== MATERIAL SHOWN ==

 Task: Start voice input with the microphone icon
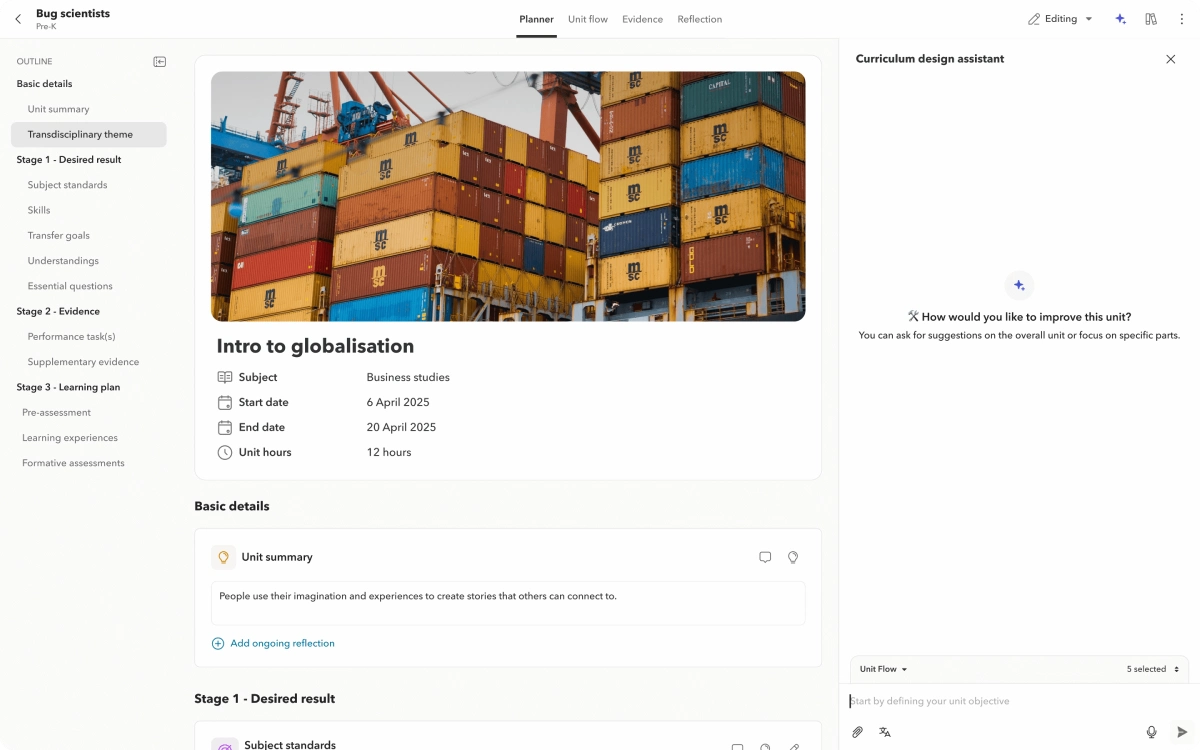click(x=1151, y=731)
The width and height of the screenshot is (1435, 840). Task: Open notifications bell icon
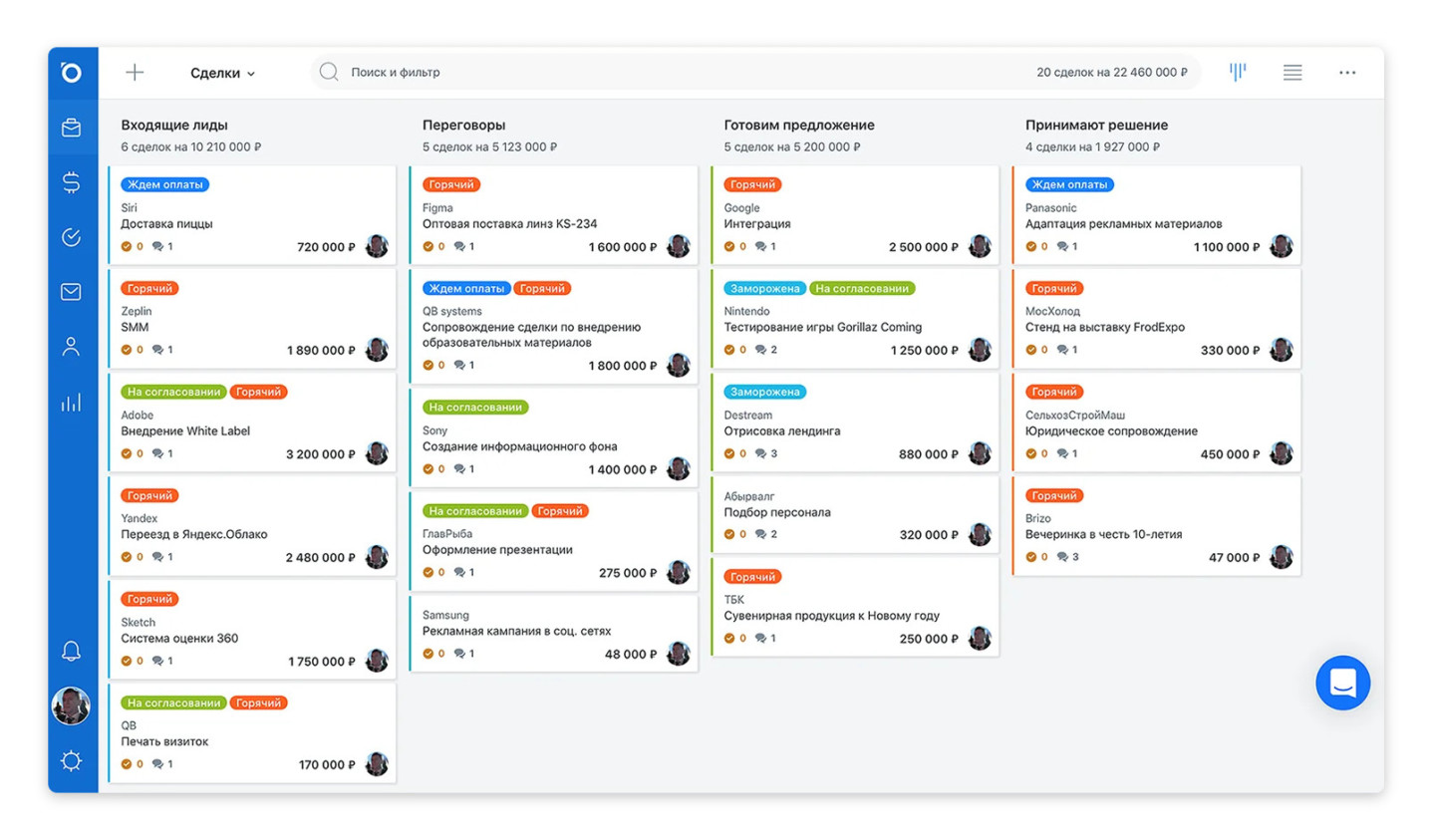pos(71,652)
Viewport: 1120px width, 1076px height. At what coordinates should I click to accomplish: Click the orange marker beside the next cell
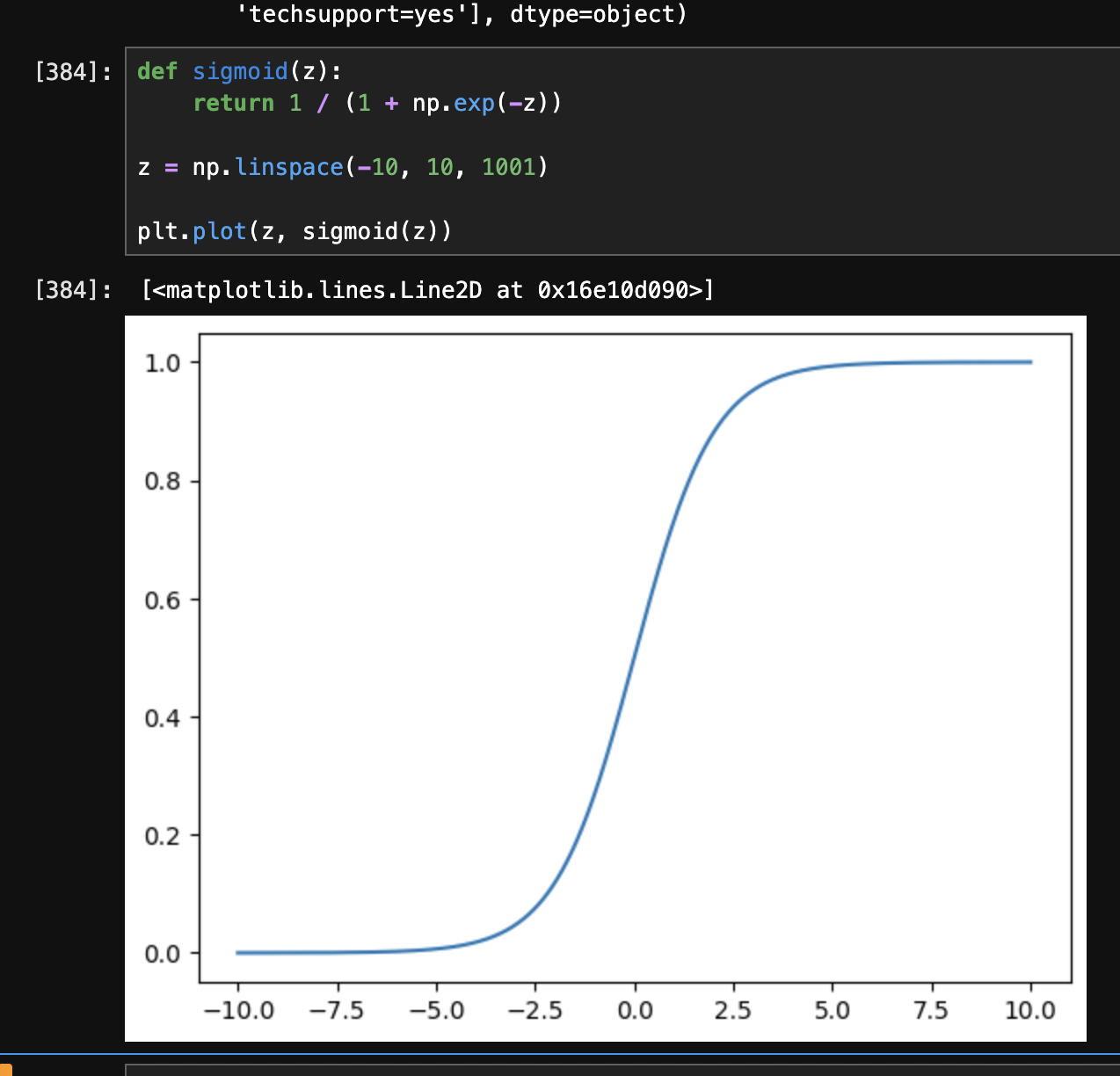[x=5, y=1069]
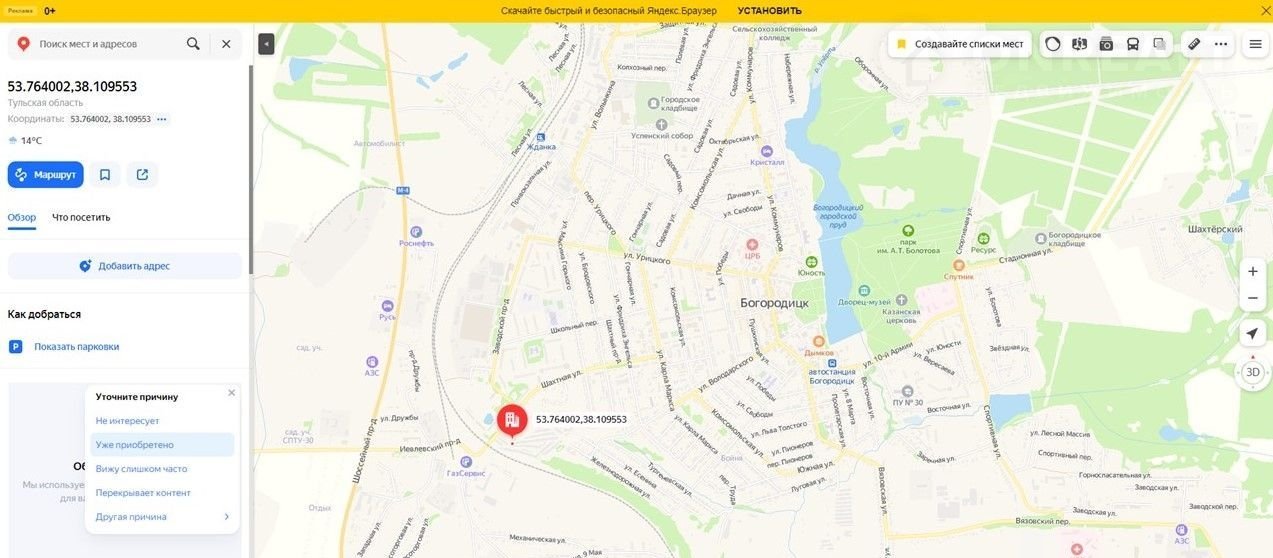The image size is (1273, 558).
Task: Click the my location arrow icon
Action: point(1253,333)
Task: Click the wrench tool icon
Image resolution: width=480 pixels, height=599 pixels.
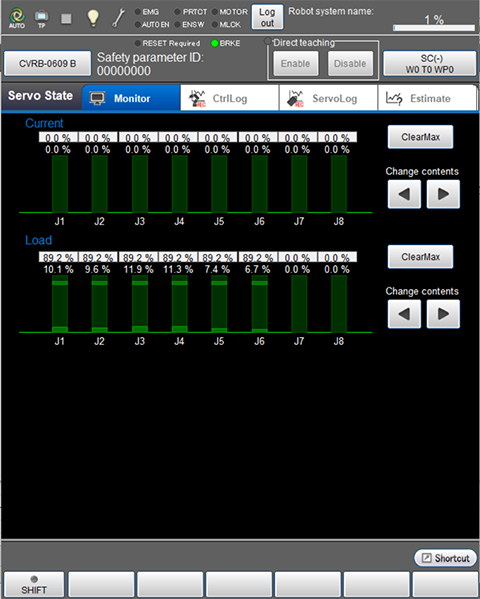Action: [x=118, y=18]
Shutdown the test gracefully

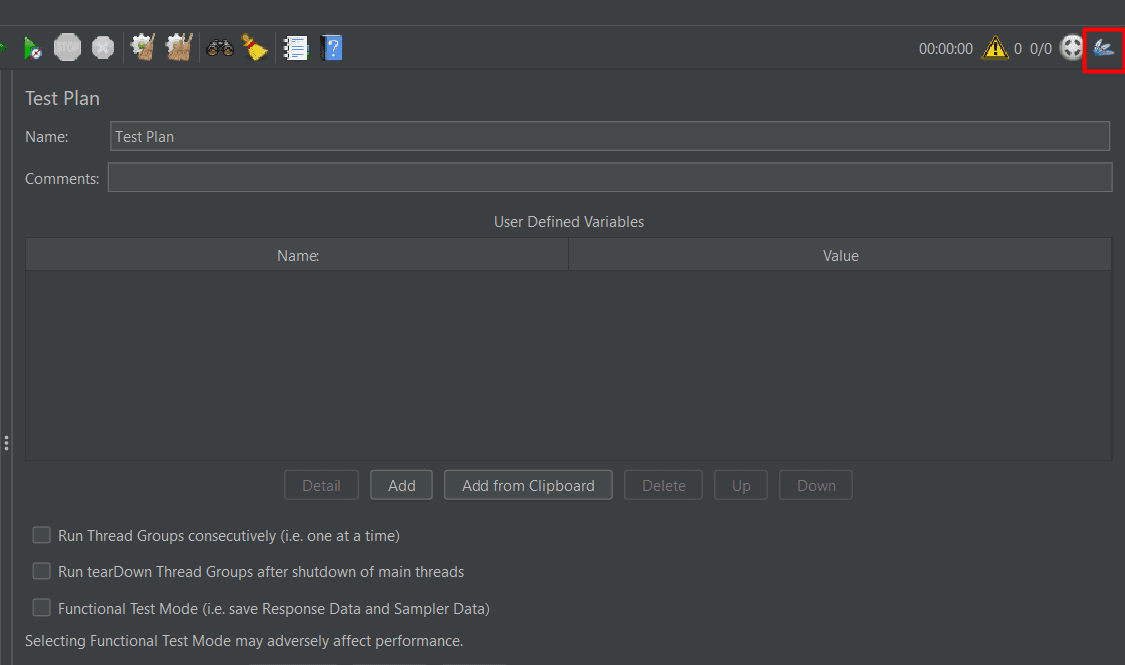point(102,47)
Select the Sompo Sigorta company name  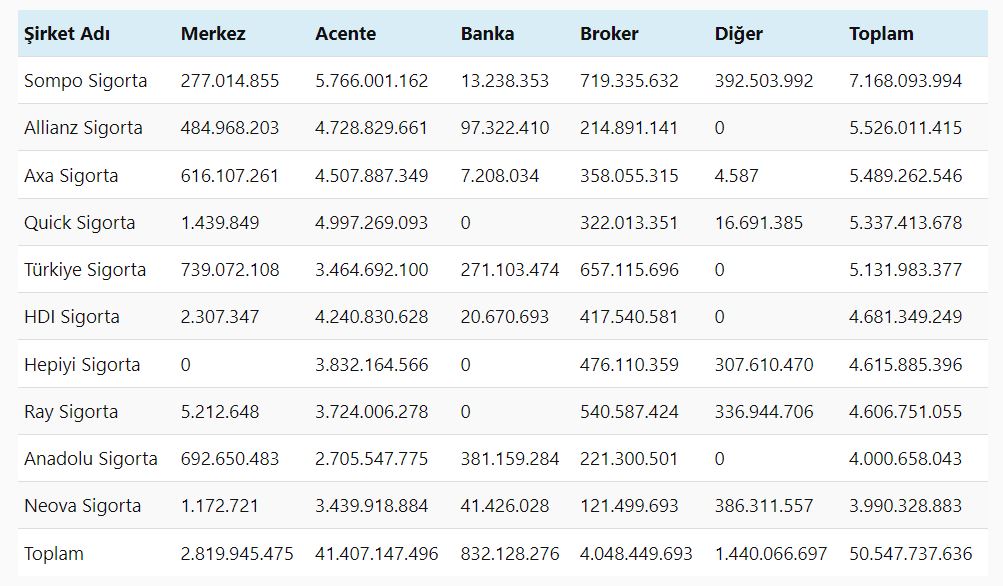85,81
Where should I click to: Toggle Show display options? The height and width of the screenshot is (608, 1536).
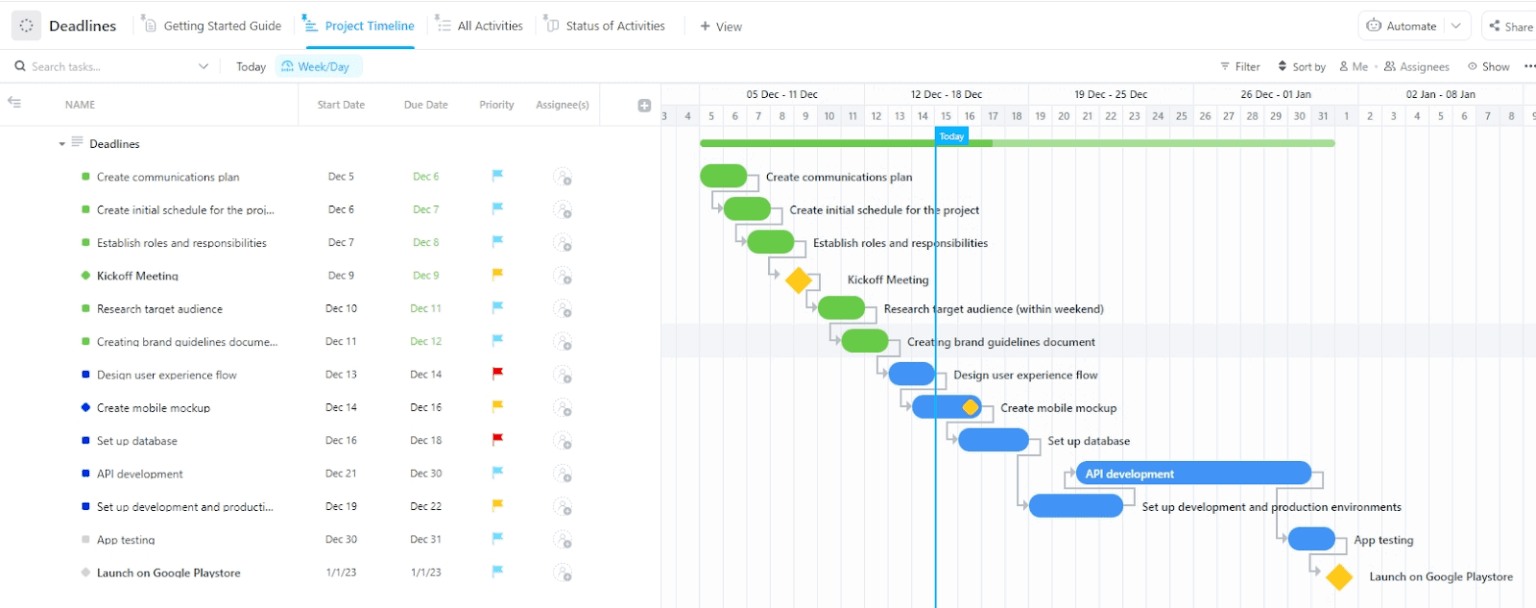(1488, 66)
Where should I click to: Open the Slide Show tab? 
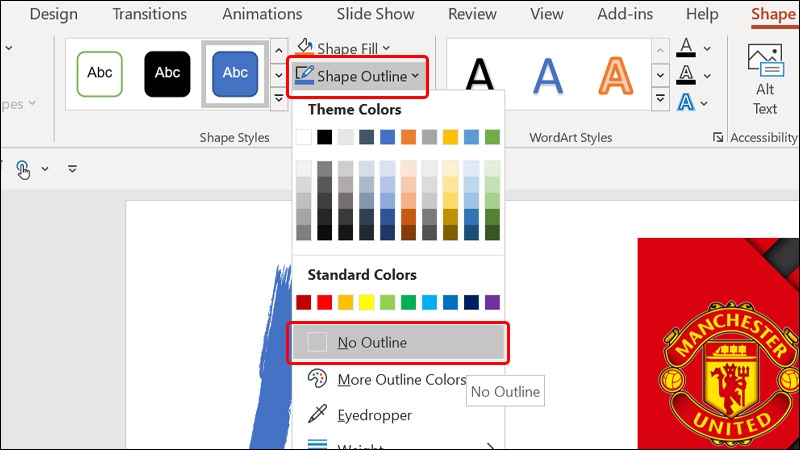[375, 14]
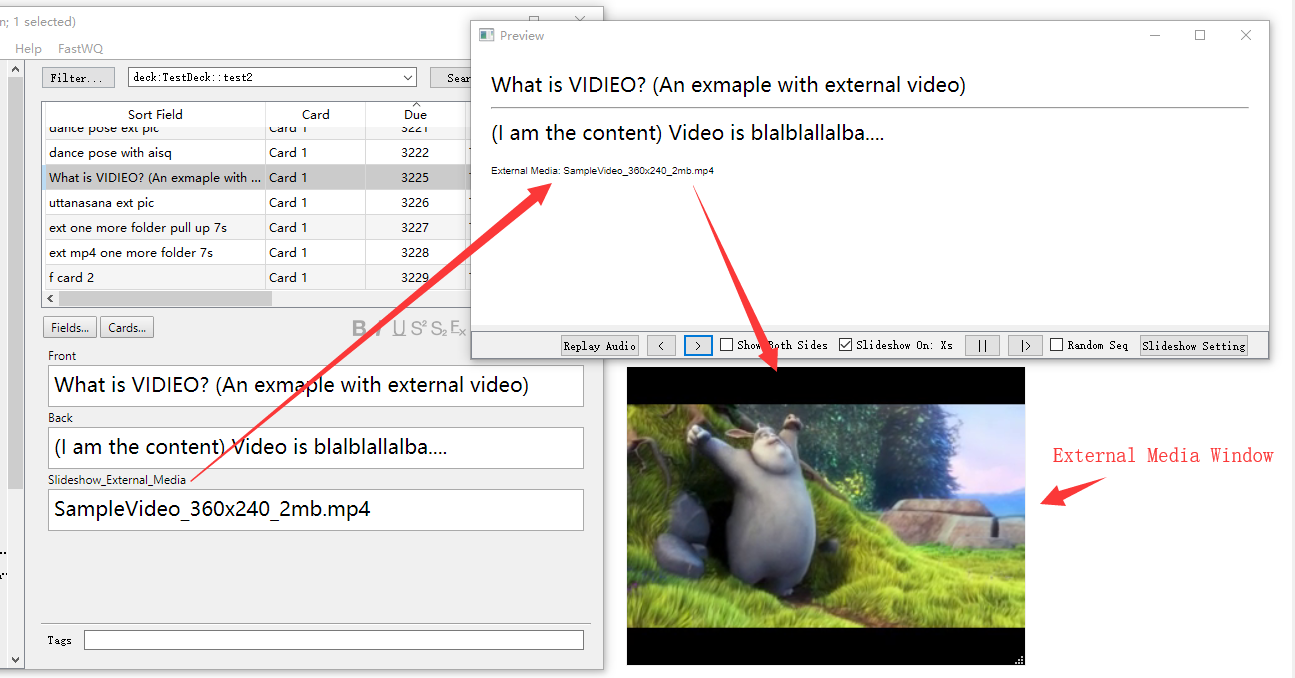Click the Remove formatting icon

(x=457, y=328)
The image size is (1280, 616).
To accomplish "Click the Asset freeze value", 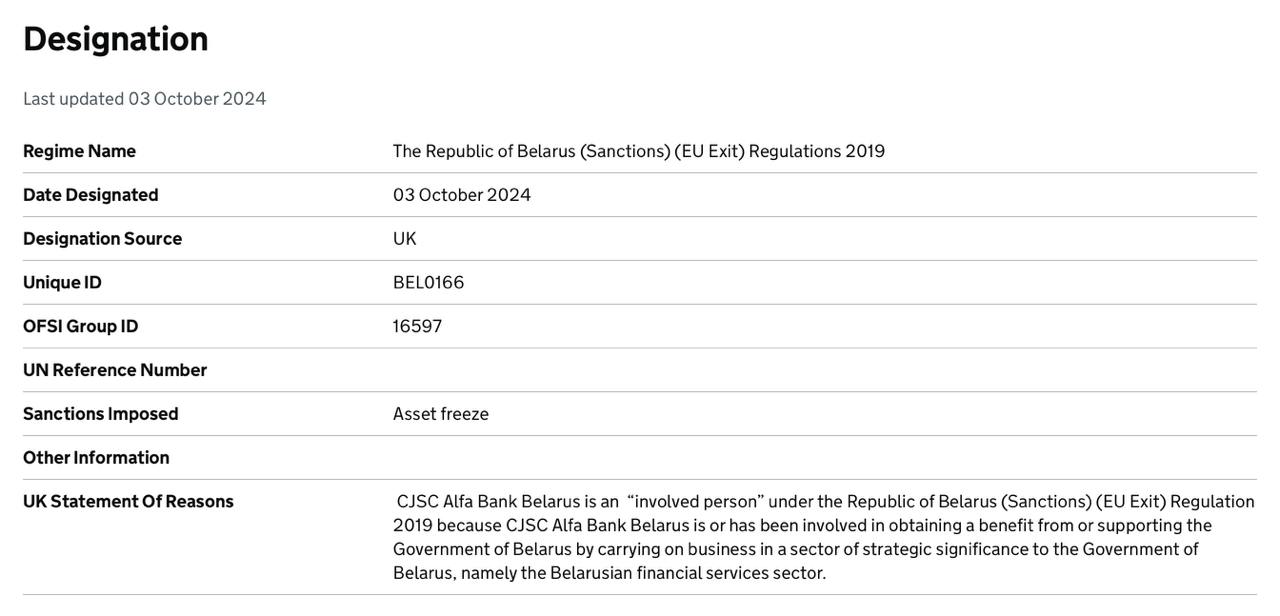I will (440, 414).
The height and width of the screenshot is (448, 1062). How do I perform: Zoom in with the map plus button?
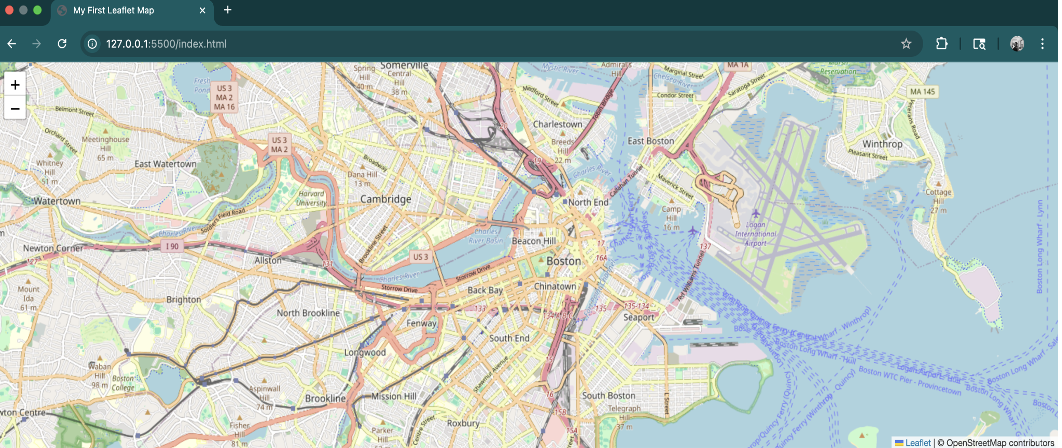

===

In the records above, find the line with "Where should I click to: Toggle" and the line with "The image size is (1280, 616)."; please transcribe exactly those two lines and all lines between them, omitting any picture.

**TASK OUTPUT:**
Where should I click to: Toggle Show display options? The height and width of the screenshot is (608, 1536).
(1488, 66)
Where should I click to: Open the Slide Show tab? 
[375, 14]
Click the Remove formatting icon

(x=457, y=328)
The image size is (1280, 616).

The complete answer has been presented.